### What is required
Below are some records; quote exactly the lines from the one that contains "Click the second-from-bottom" through the one that contains "The height and width of the screenshot is (608, 913).", inclusive, and no others.

### Input data
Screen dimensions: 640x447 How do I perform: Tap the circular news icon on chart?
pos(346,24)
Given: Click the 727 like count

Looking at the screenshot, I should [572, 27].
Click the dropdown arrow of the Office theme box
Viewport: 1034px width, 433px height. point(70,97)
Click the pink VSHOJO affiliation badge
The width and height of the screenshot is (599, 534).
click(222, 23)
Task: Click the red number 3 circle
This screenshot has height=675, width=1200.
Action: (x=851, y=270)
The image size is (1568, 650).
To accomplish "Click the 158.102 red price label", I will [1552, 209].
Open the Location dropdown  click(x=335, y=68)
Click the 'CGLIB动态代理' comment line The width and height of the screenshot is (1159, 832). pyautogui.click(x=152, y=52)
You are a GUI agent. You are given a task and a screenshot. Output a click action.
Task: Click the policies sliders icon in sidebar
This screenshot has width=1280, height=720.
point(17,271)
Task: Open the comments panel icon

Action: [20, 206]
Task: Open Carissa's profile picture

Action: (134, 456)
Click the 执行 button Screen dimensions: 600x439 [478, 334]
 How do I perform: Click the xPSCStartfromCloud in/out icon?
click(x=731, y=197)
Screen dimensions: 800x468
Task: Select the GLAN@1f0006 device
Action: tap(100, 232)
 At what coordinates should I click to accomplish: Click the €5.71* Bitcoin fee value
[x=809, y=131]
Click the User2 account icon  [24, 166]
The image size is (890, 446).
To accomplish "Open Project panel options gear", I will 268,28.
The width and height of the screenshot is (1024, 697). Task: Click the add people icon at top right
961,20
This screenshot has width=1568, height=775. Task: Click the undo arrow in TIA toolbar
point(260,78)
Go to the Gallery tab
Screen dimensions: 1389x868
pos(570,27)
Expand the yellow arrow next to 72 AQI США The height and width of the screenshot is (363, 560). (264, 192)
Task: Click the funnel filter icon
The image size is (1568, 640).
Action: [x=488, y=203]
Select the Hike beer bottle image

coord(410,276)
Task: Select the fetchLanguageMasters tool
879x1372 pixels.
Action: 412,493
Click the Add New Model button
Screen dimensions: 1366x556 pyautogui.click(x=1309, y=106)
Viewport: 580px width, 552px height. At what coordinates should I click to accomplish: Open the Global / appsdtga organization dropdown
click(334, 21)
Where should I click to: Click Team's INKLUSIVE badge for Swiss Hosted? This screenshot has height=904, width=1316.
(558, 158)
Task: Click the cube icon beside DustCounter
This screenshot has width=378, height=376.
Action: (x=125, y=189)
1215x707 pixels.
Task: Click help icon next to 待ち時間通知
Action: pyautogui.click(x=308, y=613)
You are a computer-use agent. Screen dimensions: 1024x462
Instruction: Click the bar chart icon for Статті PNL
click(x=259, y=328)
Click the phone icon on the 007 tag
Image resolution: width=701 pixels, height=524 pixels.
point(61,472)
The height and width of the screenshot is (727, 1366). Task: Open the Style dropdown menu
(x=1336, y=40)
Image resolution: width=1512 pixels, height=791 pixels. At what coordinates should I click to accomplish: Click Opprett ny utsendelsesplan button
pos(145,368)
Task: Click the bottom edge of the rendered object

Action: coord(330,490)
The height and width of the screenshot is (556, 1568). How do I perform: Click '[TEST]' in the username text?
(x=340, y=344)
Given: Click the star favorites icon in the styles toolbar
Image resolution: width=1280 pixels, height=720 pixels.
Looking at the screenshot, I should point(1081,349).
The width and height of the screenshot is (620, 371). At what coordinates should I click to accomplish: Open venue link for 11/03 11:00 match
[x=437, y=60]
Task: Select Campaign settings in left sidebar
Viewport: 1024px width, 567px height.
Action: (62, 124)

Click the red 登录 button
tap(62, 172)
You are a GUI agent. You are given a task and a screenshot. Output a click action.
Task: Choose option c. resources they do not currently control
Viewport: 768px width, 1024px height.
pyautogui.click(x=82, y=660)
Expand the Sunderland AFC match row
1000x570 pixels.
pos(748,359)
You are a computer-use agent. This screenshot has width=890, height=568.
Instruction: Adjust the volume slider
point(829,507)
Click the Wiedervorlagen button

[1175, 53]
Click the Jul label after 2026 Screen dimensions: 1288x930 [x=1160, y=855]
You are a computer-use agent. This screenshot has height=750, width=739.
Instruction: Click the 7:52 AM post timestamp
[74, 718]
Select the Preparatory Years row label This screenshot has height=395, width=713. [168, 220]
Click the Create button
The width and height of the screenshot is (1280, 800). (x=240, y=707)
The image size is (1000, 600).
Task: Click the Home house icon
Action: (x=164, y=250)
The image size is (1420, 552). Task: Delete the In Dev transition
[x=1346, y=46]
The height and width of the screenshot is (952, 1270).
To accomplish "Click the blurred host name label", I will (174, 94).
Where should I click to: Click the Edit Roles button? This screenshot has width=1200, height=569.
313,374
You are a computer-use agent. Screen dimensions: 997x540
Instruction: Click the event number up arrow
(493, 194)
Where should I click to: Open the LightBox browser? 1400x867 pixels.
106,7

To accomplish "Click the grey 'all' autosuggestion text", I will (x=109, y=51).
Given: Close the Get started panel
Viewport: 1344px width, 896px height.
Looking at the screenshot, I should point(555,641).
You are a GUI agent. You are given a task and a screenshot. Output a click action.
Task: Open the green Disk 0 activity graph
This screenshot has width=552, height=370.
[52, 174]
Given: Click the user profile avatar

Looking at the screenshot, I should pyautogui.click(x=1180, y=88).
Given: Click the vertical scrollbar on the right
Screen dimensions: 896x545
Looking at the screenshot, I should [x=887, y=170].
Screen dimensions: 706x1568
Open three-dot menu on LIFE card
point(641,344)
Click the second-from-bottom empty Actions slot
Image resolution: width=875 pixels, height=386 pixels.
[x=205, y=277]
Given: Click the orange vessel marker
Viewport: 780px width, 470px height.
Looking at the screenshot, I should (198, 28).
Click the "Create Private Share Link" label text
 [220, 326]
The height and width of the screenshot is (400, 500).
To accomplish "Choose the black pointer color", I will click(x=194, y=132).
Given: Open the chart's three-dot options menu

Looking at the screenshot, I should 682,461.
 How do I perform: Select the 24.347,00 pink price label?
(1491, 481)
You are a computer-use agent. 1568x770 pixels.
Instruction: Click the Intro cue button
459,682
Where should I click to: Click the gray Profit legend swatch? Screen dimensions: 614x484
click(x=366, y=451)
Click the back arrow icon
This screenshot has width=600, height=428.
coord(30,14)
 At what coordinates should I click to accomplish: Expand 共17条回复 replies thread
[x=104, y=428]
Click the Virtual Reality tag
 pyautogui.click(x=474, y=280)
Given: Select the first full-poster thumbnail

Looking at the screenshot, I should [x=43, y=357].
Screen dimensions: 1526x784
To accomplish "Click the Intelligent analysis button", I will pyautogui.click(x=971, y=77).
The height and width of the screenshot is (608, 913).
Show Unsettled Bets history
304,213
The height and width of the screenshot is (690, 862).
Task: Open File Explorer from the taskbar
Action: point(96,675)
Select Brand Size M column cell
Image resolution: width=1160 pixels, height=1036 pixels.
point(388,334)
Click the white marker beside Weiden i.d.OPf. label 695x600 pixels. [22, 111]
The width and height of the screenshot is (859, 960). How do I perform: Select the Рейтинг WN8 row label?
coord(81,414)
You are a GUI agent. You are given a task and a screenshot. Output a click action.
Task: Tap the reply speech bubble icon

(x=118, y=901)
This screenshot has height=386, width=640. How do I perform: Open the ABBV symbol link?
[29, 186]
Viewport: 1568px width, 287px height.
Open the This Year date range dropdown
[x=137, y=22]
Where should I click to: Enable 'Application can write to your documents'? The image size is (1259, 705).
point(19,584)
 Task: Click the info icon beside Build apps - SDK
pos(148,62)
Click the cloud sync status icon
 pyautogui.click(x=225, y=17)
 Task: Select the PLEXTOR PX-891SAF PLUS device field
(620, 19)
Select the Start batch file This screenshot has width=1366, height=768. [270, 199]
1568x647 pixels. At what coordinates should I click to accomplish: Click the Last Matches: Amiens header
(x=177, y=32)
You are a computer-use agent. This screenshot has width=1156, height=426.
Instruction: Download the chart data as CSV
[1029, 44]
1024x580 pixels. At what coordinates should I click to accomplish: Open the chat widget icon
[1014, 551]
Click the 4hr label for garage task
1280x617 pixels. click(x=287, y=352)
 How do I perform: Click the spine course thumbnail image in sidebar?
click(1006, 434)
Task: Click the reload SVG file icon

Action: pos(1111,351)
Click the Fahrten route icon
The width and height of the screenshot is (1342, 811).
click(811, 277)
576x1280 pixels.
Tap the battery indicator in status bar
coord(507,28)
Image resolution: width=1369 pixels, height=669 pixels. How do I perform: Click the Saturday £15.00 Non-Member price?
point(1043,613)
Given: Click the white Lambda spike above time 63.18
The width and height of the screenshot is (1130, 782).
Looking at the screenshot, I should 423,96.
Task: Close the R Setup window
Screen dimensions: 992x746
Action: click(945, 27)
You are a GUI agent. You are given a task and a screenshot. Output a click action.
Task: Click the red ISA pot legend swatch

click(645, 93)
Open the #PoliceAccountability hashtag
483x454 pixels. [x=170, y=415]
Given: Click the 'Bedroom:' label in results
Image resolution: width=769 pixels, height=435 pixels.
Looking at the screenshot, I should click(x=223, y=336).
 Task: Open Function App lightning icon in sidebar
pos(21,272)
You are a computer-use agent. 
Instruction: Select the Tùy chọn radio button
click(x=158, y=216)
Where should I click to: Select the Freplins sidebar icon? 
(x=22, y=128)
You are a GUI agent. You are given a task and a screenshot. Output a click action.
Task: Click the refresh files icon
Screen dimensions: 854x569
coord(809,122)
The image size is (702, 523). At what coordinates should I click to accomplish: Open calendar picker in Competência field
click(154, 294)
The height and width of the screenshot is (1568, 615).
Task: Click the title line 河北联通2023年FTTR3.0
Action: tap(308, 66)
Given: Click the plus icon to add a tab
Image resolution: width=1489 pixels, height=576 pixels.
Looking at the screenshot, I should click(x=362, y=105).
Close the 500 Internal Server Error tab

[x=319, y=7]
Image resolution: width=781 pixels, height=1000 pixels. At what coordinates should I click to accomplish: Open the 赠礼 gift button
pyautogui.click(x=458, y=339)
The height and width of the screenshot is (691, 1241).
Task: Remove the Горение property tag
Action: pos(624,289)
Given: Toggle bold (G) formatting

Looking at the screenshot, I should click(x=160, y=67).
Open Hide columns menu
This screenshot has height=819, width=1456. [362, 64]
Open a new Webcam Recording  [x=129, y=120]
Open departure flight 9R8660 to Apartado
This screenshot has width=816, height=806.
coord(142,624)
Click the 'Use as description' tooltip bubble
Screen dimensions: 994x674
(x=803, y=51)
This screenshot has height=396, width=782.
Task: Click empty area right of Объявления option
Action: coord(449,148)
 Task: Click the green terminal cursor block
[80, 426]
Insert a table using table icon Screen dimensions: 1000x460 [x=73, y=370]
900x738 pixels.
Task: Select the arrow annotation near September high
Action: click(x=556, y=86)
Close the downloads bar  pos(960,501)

### Solution
Click the second-from-bottom empty Actions slot
Image resolution: width=875 pixels, height=386 pixels.
[x=205, y=277]
Given: Click the orange vessel marker
Viewport: 780px width, 470px height.
Looking at the screenshot, I should (198, 28).
Click the "Create Private Share Link" label text
 [220, 326]
The height and width of the screenshot is (400, 500).
To accomplish "Choose the black pointer color", I will click(x=194, y=132).
Given: Open the chart's three-dot options menu

Looking at the screenshot, I should 682,461.
 How do I perform: Select the 24.347,00 pink price label?
(1491, 481)
You are a computer-use agent. 1568x770 pixels.
Instruction: Click the Intro cue button
459,682
Where should I click to: Click the gray Profit legend swatch? Screen dimensions: 614x484
click(x=366, y=451)
Click the back arrow icon
This screenshot has width=600, height=428.
coord(30,14)
 At what coordinates should I click to accomplish: Expand 共17条回复 replies thread
[x=104, y=428]
Click the Virtual Reality tag
 pyautogui.click(x=474, y=280)
Given: Select the first full-poster thumbnail

Looking at the screenshot, I should [x=43, y=357].
Screen dimensions: 1526x784
To accomplish "Click the Intelligent analysis button", I will pyautogui.click(x=971, y=77).
The height and width of the screenshot is (608, 913).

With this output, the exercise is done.